## THE TASK
List every line below containing "computer".

## DATA SUPPLIED
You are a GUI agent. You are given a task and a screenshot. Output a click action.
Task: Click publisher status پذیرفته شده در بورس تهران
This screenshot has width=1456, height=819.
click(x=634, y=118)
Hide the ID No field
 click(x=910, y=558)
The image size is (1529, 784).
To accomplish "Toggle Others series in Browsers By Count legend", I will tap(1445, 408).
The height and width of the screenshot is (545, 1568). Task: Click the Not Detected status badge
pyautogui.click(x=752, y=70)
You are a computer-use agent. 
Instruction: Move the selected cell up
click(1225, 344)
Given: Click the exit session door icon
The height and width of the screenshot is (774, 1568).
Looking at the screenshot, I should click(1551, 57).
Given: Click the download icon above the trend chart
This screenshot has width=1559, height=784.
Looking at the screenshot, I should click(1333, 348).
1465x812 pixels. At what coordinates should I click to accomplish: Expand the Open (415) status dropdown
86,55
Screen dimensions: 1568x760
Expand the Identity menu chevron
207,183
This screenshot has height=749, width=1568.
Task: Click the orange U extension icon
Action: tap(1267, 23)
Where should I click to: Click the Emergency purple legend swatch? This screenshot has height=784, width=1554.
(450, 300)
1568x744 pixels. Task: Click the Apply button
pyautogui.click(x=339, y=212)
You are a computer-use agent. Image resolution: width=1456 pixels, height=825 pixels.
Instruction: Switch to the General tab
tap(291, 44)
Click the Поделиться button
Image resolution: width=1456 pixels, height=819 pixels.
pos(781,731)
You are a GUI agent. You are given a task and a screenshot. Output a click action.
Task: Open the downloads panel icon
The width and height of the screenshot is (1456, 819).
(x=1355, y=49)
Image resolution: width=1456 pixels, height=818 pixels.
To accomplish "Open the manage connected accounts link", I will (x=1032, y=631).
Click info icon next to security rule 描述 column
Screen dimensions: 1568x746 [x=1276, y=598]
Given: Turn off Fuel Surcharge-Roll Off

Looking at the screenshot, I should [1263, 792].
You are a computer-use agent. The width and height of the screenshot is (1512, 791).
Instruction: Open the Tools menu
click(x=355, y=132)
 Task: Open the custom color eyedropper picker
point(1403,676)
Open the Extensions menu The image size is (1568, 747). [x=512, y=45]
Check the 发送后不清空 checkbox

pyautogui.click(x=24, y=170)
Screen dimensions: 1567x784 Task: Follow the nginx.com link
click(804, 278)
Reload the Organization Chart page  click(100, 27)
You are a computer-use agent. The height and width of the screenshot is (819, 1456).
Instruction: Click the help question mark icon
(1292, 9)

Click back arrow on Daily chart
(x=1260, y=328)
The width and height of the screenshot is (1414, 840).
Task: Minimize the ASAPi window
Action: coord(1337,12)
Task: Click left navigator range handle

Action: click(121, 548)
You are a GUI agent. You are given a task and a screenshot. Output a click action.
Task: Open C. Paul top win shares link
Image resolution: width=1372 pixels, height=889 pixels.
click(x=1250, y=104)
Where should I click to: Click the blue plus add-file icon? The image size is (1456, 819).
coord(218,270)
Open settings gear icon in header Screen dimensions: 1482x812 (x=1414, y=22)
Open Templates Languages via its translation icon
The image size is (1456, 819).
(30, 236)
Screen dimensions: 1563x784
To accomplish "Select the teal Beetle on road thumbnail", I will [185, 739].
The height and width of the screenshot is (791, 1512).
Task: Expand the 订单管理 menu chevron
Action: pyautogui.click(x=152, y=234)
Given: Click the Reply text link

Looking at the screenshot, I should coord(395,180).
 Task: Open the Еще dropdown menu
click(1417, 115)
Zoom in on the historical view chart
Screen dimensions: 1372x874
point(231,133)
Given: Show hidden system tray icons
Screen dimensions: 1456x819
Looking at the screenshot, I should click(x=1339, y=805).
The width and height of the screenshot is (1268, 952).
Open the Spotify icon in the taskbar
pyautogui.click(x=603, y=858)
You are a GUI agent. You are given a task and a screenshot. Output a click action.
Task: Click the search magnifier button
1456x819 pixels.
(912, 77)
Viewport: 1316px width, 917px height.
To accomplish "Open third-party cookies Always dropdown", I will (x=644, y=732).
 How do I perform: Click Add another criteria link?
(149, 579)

## ANSWER SPACE
You are a computer-use agent. 
You are a computer-use agent. Image resolution: width=1456 pixels, height=825 pixels.
You are a computer-use agent. The width and height of the screenshot is (1512, 791).
You are a computer-use agent. The height and width of the screenshot is (819, 1456).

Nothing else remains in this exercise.